6月7日(水曜日)には、日本から遠く約2,000km離れた台湾の新北市立特殊教育学校の校長先生はじめ学校スタッフ、高等部1年生徒、保護者の方々(総勢38名)が瀬谷養護学校を訪れ、本校の高等部1年生と国際親善交流活動を行いました。歓迎式典では、和太鼓部の1年生が勇壮な演奏を披露し、PTAの方々は自前のポスターを持ちお出迎えされました。生徒代表の言葉を述べた男子生徒は、第一声「ニーハオ!」と中国語で歓迎し、堂々と立派に大役を果たしました。引き続き行われた交流活動では、両校の生徒が混合でチームを作りゲームを行いました。デカパンリレーでは、台湾の生徒が瀬谷養護学校の生徒をリードしながらゴールする場面も見られ、言葉は交わさなくとも二人の間には確かな友好関係が結ばれているように見えました。最後はお互いにプレゼントを交換し、仲良く記念写真を撮りました。みんなの笑顔と清清しい表情がとても素敵な一日でした。

今回の交流活動は、新北特殊教育学校の校長先生が歴史ある瀬谷養護学校との交流を熱望したことがきっかけで実現しました。
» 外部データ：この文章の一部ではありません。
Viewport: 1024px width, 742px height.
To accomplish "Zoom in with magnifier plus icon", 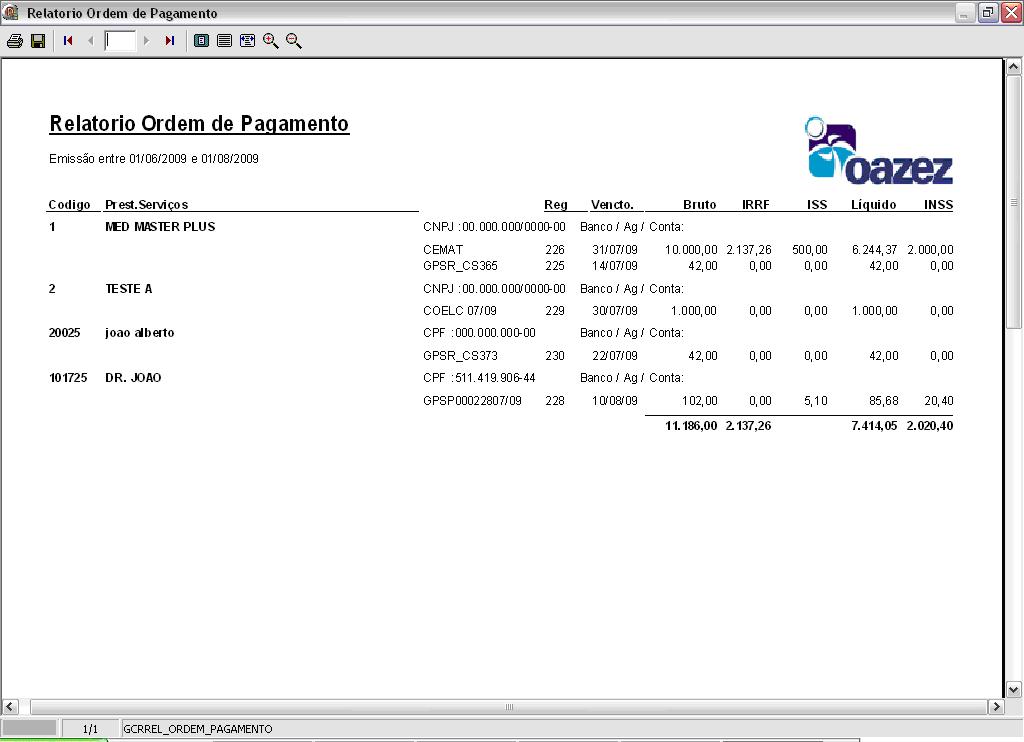I will coord(270,40).

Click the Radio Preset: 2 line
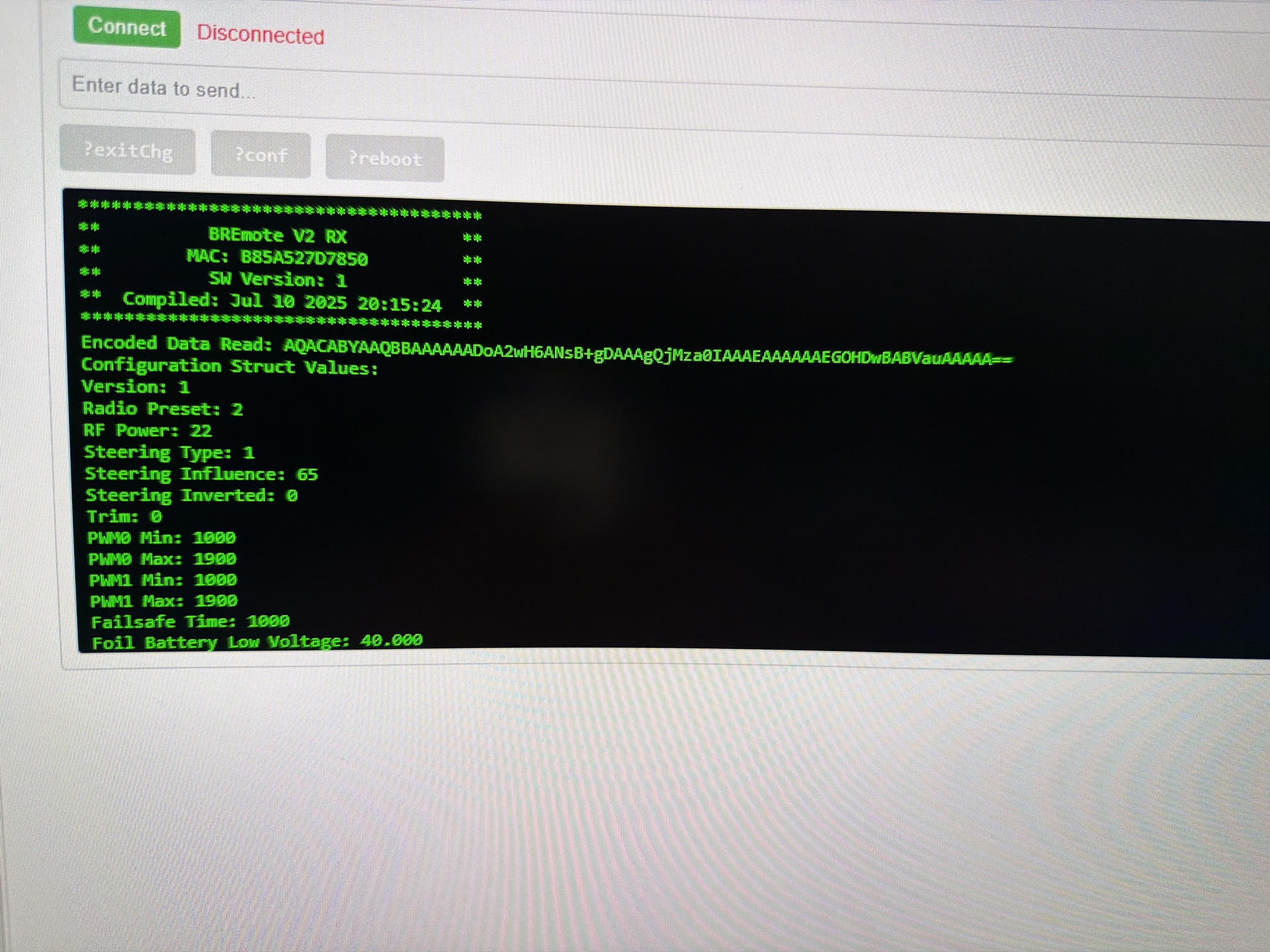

当日に向け高等部1年の先生と生徒が中心となり熱心に準備を進めてきましたが、先生からアドバイスを受けながらも企画や当日の司会進行等に渡り、生徒たち自身の手で主体的に行うことができたということが、何よりも素晴らしく、大きな達成感を得たことと思います。これをきっかけに、これからも様々なことにどんどん挑戦し、いろいろな体験を積み重ね、それを「たくましく生きる力」に変えていってほしいと思います。また、グローバル化が加速化する昨今において、多様な文化や価値観に触れ、異文化理解の経験をもつことは、その後の寛容な人間性や豊かな生活の形成に深くつながるのではないかと思います。今後もチャンスがあればぜひ海外の人や文化や歴史に率先して触れてほしいと思います。

新北特殊教育学校の謝校長先生は「来年は瀬谷養護学校が台湾に来られることを楽しみにしています」とおっしゃっていました。実現したら最高に幸せなことですね。

最後に今回の国際交流活動にご協力をいただいた皆様に深く感謝申し上げます。